What you need to do :: Report only how many lines of the records contain the word "computer".

(Entries taken from a collection)
- - -
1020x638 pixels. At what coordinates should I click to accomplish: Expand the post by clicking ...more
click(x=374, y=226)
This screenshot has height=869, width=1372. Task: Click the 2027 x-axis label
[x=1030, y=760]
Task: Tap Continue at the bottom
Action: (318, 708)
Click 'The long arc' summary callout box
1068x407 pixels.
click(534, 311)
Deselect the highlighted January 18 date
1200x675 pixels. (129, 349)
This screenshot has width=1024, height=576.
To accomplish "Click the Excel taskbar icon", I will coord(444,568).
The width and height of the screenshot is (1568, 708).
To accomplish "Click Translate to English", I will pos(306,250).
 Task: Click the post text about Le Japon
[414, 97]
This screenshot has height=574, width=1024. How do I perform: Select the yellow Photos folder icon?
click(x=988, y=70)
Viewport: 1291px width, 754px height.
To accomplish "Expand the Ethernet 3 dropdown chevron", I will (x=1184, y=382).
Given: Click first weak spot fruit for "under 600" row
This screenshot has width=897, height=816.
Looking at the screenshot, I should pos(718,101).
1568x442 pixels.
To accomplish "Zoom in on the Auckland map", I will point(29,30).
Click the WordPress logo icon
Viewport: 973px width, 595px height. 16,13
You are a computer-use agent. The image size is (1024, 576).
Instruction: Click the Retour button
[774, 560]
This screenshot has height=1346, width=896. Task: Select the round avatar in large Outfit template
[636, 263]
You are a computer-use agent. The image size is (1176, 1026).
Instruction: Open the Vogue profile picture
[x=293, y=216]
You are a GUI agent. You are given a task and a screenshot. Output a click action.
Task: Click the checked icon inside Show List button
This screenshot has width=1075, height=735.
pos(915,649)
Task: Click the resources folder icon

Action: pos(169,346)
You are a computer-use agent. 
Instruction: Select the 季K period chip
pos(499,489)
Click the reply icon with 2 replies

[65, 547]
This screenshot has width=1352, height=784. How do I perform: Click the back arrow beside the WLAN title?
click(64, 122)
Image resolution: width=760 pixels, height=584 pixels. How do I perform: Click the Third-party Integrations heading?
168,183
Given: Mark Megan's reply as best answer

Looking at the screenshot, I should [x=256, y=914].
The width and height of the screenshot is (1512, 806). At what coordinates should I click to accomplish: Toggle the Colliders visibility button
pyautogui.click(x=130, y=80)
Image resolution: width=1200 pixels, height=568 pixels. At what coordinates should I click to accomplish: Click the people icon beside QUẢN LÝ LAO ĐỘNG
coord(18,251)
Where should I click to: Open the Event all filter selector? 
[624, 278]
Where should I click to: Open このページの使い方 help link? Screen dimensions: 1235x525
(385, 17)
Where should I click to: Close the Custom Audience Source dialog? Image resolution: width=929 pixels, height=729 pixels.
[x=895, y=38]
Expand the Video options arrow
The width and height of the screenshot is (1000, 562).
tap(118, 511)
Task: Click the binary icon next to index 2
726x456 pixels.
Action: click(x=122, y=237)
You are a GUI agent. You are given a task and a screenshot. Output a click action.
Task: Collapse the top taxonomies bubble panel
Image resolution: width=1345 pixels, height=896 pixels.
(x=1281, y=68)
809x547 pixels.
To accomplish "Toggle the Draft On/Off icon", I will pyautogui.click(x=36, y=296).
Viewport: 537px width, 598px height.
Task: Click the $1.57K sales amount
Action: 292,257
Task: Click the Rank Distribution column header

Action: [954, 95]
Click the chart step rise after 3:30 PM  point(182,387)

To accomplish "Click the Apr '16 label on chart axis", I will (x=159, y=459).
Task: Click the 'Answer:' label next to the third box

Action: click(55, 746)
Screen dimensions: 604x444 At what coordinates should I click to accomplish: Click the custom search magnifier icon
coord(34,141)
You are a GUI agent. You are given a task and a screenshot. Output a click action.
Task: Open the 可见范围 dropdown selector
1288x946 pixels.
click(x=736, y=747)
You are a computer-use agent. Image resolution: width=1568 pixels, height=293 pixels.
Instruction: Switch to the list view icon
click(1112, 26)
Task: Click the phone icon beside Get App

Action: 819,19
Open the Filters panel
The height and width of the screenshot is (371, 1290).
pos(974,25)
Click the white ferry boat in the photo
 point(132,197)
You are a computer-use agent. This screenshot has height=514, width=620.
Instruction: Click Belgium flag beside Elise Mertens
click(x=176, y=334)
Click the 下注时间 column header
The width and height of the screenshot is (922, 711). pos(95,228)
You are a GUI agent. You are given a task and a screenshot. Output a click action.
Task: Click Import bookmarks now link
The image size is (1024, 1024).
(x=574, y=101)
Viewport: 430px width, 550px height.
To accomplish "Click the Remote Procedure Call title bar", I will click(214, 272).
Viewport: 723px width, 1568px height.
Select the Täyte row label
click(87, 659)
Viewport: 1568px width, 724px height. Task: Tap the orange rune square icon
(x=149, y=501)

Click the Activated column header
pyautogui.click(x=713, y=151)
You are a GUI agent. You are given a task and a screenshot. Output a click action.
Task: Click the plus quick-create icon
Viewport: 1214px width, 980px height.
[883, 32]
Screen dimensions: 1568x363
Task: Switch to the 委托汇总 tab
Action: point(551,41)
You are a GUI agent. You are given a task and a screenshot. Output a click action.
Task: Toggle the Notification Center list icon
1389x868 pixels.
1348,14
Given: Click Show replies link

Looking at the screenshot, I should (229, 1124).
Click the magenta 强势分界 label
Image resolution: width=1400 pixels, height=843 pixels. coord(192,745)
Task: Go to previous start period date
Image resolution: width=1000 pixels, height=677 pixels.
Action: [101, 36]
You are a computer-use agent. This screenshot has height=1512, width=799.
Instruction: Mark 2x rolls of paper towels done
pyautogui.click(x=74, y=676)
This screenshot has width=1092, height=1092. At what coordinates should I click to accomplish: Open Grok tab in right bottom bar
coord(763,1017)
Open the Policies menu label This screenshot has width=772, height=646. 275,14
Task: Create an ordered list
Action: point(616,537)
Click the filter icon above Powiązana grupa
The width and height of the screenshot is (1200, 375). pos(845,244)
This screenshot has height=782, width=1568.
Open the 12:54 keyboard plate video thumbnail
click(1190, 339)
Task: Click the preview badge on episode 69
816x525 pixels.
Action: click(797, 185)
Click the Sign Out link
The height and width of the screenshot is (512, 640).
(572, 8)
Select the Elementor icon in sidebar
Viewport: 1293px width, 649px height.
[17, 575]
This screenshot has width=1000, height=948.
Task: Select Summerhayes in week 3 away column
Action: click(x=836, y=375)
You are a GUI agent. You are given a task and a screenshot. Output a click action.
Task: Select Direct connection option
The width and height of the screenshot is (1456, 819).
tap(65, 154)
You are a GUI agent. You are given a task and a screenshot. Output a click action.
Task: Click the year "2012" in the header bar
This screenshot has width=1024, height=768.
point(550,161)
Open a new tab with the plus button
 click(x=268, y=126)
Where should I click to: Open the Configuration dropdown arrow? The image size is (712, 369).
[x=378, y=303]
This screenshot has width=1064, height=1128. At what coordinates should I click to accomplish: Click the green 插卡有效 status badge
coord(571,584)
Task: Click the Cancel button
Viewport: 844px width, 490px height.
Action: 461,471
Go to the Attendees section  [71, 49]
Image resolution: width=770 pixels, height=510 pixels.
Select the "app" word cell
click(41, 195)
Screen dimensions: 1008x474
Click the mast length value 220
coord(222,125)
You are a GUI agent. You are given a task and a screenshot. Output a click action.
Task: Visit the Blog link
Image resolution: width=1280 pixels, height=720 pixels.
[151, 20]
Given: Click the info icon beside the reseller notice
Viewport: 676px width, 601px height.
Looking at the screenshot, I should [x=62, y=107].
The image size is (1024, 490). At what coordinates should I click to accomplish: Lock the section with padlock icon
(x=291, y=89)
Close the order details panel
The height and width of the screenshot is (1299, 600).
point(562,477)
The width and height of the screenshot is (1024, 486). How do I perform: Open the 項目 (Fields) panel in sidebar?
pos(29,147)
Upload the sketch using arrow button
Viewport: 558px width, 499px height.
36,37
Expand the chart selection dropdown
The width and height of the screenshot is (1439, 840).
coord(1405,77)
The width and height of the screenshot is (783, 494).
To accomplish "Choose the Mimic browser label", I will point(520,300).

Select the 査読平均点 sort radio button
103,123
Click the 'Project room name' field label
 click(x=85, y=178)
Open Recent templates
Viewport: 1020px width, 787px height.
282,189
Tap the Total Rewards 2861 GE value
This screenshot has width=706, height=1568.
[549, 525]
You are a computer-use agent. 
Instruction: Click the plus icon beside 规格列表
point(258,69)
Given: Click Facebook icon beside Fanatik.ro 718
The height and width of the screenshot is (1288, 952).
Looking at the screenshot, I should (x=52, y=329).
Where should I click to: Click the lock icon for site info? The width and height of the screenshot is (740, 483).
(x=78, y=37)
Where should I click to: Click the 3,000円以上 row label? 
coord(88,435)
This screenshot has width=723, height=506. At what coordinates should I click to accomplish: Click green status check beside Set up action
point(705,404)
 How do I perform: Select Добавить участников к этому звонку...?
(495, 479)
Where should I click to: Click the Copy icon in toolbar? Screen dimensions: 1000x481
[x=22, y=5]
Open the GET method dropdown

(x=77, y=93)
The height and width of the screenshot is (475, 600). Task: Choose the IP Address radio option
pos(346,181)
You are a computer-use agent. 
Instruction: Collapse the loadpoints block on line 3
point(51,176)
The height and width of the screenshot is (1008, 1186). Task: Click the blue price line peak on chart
- - -
Output for this exercise :: 8